▸ Exercise directions
Find every line in the data below that contains the string "Open", matching case exactly, and copy each of those lines.

--- begin Entries supplied ---

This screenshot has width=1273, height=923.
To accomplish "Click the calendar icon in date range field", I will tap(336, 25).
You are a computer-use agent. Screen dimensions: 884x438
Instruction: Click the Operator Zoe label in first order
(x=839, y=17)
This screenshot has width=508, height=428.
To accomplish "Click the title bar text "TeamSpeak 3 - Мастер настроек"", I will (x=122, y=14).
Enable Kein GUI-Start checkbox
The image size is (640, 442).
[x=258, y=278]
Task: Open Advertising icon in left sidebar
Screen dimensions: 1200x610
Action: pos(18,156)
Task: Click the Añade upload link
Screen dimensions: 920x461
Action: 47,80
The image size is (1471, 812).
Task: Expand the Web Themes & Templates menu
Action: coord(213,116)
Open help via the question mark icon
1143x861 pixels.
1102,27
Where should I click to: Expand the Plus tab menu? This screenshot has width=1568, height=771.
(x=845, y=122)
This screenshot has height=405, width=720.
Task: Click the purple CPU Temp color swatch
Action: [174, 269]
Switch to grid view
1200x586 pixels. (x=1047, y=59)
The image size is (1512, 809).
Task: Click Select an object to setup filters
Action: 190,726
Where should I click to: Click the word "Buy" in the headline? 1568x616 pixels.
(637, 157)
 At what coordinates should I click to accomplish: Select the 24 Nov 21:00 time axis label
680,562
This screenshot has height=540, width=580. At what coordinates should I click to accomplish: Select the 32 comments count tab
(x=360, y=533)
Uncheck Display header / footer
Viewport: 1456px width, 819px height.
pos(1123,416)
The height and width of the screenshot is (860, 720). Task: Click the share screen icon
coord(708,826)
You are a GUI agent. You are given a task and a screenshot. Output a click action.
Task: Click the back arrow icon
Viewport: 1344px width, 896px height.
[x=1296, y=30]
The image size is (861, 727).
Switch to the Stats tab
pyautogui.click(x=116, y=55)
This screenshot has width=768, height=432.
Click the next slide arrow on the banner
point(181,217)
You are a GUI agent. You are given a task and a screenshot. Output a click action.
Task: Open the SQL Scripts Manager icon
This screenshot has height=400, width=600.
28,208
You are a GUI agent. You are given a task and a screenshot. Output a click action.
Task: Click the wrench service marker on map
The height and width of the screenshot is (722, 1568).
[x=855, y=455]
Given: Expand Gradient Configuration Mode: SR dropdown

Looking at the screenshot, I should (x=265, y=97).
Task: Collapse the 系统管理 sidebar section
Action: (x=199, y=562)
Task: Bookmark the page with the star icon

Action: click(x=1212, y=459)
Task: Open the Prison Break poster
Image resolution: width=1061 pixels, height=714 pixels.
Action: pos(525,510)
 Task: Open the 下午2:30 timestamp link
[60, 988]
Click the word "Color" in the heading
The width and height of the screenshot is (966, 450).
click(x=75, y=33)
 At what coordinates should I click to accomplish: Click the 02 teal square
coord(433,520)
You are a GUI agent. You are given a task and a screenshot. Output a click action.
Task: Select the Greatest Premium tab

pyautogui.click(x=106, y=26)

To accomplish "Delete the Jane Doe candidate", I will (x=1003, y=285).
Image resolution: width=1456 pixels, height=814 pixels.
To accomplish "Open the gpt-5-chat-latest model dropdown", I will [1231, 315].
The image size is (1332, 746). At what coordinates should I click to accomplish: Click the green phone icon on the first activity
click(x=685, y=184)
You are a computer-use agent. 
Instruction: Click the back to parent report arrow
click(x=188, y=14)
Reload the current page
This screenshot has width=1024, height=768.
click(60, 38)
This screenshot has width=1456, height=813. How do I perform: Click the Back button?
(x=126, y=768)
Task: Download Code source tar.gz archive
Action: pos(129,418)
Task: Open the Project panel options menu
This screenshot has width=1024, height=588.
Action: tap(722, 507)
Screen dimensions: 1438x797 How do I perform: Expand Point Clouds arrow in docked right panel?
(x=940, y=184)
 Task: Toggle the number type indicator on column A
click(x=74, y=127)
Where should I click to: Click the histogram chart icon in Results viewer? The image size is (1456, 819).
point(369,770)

--- end Entries supplied ---

▸ Output for this task
Task: Open Advertising icon in left sidebar
Open help via the question mark icon
Task: Open the SQL Scripts Manager icon
Task: Open the Prison Break poster
 Task: Open the 下午2:30 timestamp link
To accomplish "Open the gpt-5-chat-latest model dropdown", I will [1231, 315].
Task: Open the Project panel options menu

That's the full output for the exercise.